The Oxford Almanack was an annual almanac published by the Oxford University Press for the University of Oxford from 1674 to 2019.

The Oxford University Press originally held a monopoly on publishing almanacs. The almanacs traditionally included engravings and information about Oxford University, including the Heads of Colleges and a university calendar.
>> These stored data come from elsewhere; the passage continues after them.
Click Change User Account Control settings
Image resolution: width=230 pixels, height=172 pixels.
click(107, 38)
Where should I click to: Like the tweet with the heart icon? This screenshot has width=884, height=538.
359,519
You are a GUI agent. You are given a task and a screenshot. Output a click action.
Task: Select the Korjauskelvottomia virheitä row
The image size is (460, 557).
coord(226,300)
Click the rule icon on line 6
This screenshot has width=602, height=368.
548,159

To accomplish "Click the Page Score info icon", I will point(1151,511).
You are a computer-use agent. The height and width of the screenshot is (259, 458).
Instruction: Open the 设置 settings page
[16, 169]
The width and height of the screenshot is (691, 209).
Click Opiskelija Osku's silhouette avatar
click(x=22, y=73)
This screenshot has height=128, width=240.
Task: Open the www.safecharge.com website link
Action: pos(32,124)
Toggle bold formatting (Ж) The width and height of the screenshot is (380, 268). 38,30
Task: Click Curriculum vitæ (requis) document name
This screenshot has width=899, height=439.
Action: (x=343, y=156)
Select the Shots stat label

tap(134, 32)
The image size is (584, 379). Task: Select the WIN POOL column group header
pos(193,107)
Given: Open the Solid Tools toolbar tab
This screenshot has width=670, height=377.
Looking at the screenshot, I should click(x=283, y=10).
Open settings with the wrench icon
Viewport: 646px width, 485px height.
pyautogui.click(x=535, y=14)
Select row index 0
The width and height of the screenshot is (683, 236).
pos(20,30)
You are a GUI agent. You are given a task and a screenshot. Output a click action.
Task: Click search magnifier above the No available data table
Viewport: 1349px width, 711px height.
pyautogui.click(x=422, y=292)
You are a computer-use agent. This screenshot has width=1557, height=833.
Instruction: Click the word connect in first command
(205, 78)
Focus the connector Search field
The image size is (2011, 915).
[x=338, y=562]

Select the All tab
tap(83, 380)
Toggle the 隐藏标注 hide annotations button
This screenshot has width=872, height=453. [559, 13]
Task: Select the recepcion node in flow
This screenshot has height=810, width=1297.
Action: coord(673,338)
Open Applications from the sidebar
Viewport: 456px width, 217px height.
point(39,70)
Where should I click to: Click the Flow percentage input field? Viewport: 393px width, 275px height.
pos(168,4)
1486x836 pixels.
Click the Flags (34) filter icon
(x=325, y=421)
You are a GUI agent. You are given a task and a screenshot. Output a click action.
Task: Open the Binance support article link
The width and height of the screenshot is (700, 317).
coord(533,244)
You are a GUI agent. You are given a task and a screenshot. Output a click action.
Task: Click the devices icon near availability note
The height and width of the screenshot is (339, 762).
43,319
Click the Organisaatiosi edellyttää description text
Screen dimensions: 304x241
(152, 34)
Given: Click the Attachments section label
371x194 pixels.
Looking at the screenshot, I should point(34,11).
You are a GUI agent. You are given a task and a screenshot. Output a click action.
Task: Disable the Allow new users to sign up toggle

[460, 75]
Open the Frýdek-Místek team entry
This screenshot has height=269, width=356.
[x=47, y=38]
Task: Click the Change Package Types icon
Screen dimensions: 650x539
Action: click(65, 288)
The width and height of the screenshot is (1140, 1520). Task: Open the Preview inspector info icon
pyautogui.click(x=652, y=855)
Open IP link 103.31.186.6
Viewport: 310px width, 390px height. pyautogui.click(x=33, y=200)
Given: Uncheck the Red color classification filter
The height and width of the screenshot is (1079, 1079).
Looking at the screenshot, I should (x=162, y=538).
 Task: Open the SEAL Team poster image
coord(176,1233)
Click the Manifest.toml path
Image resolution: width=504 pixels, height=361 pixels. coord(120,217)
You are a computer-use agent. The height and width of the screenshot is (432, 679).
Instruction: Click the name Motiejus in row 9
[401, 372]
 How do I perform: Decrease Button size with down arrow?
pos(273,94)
No almanack appeared in 1675, but it had been published annually since 1676.

Engravers and artists have included James Basire, Michael Burghers, J. M. W. Turner, and John Piper.

==List of almanacks since 1992==
Petter's The Oxford Almanacks lists the scenes depicted and their illustrators up to 1973, and the list is continued to 1991 in Bradshaw's article in Oxoniensia (see Further Reading for both references).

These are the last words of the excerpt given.